Wire ship art on black background.
Almost any wall art that you like can act as a statement piece for a mid century modern room. Image courtesy of CapeCodModern.

Your Estate Sale Finds, Your Style

Most designers will tell you that rule-breaking is welcome when it comes to incorporating estate sale finds into interior design. “Luckily your style is singular, not made from a mold, and what you say goes,” says Roach. “If you decorate with things you love, the age or era of the pieces will be secondary to your own aesthetic. You can’t really do anything ‘wrong.’ You might stir up cocktails with a glass swizzle in a pinch-spout pitcher with palm-tree shaped ice from silicone trays and serve them in stemless wine glasses—somehow it’ll all make sense.” 

gold starburst clock
The starburst clock is another essential component of mid century design that can act as a statement piece. Image courtesy of CapeCodModern.

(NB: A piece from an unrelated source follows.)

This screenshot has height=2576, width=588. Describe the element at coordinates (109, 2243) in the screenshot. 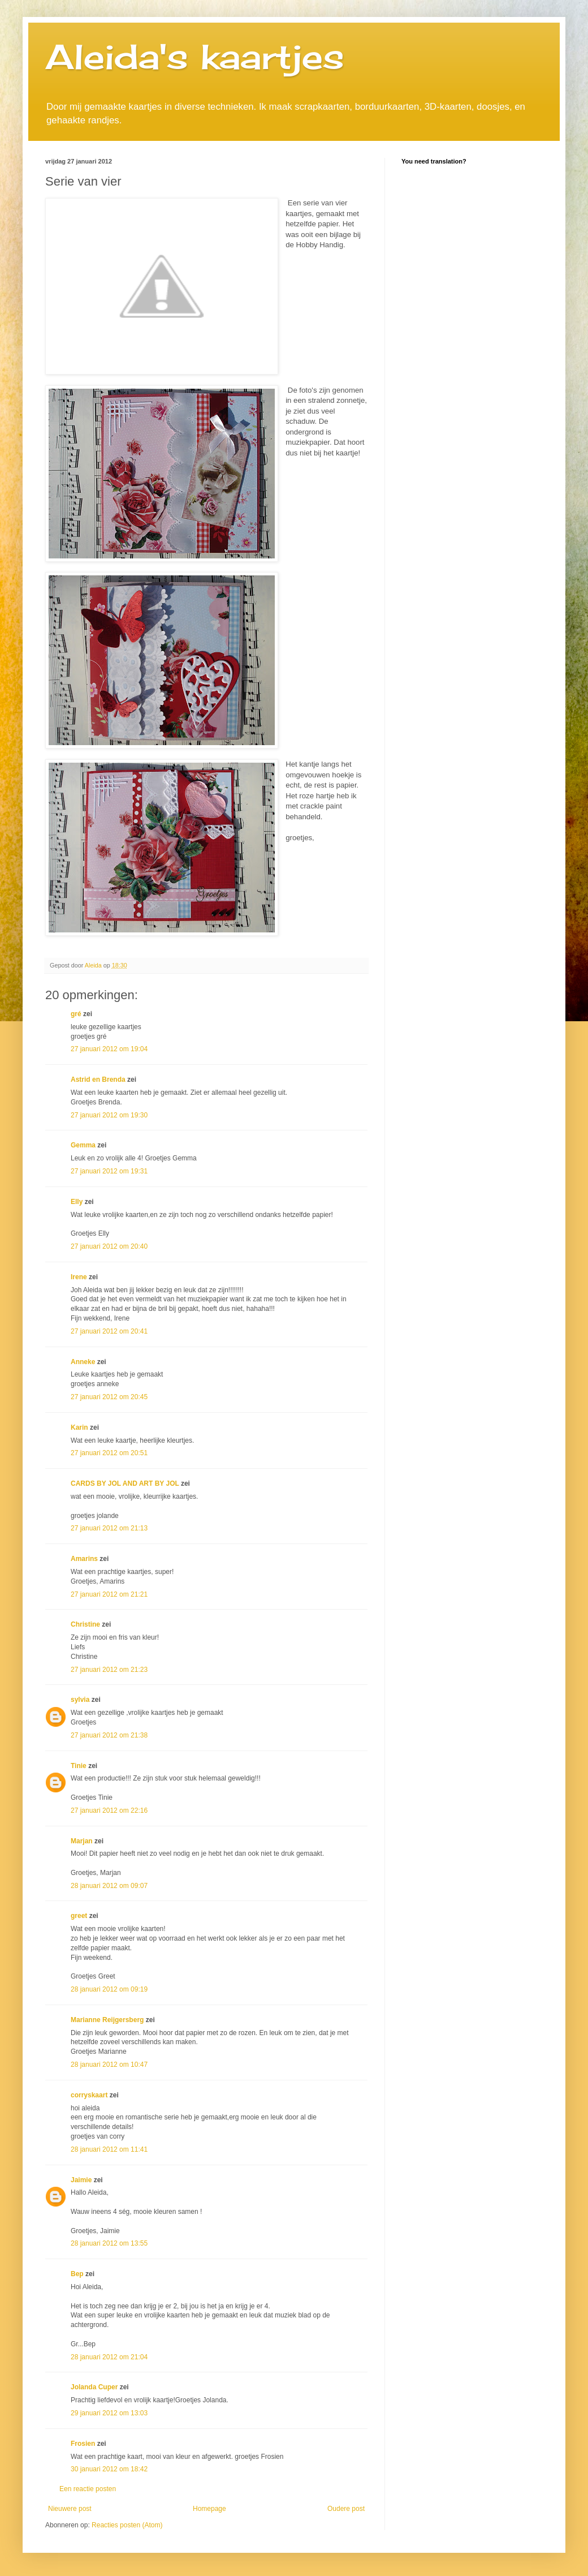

You don’t have to live in a mid century modern ranch to enjoy mid century modern style. “Start small with a couple of pieces—maybe a Danish Modern credenza to put your TV on, or a dresser in a guest room, or a few decorative pieces. Build from there.” 

Start small. Even if this mid century swivel chair doesn’t perfectly match your carpet, you can make it work and grow your collection. Image courtesy of CapeCodModern.

Even if you like items from different eras and design aesthetics, Macias advises decorators to simply buy what they like. “If you only surround yourself with things that ‘talk’ to you, soon there is a dialogue happening,” she says. “Always think of the colors that you like best, try and stay within a palette. Break the rules once in a while and create contrast. Uniform interiors are boring!”